You’ve already heard the story: Several days ago, a 4-year-old boy climbed under a barrier and fell into a gorilla cage at the Cincinnati Zoo. To the horror of observers, a 400-pound gorilla named Harambe seized the child and began to drag him through the pen like a rag doll. Zookeepers (and every other observer) knew the boy’s life was in “imminent danger,” so they did what had to be done: shot and killed the gorilla. And if you haven’t followed the news, I’m sure you can predict the public response: relief that the boy is safe.

…Of course not. Try public outrage. Many are questioning whether the killing was necessary, attacking the mother of the boy, and demanding “justice for Harambe.” Memorials, even, are being erected to commemorate the gorilla. To the zoo’s credit, they’ve stood by their decision and say that if they had to do it again, they would respond the same way.

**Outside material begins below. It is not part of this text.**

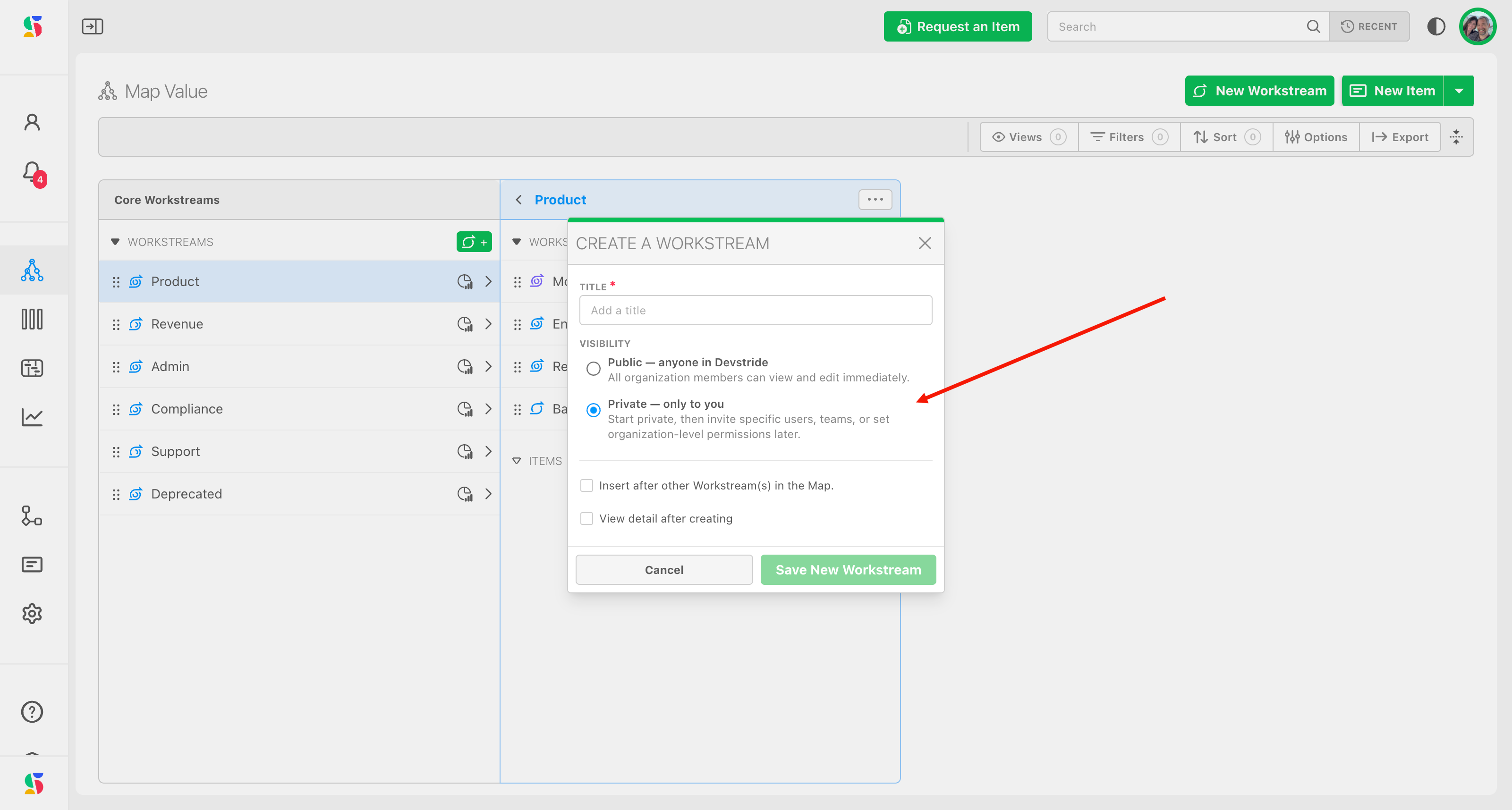
Task: Collapse the WORKSTREAMS section triangle
Action: [115, 242]
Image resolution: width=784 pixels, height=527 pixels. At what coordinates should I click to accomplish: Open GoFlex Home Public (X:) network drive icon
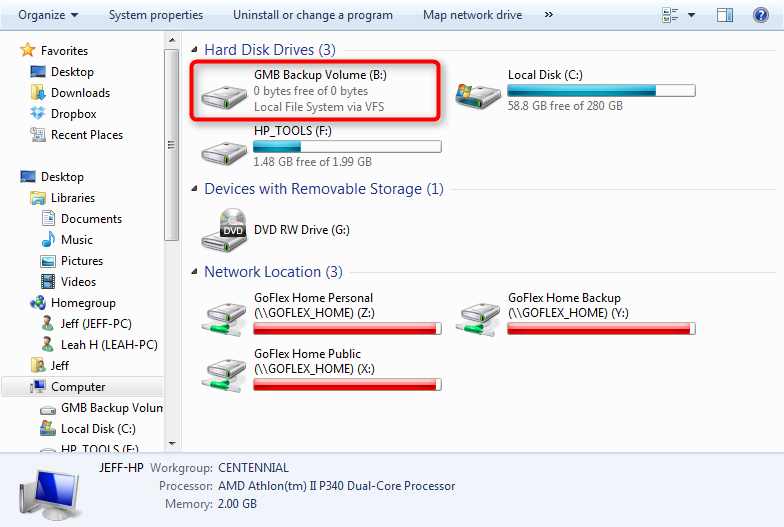224,376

What the public reaction says about our culture’s devaluation of human life unfortunately isn’t new. Remember Cecil the Lion? There’s a genocide happening in the Middle East, but it’s the death of a lion and of a gorilla that trigger national mourning. Or consider a closer comparison: Tilikum the Killer Whale. Tilikum did kill. Three times. And yet, even to this day the whale lives. Larry Taunton’s reflection on its third kill is just as relevant now:

From a biblical perspective, human life is infinitely more valuable than that of an animal because man is made in the image of God.  It is why the Mosaic Law directed that animals causing harm to people should be immediately destroyed.  It is this concept of human dignity and significance that has informed our culture for millennia, but is now being discarded.  Yes, we now live in a country where you can kill your unborn child with taxpayer assistance and go to jail and face hundreds of thousands of dollars in fines for killing an eagle.

“They exchanged the truth of God for a lie and worshiped and served the creature rather than the Creator, who is blessed forever.” (Romans 1:25)  When did the Apostle Paul write that?  Was it in the first century or last month?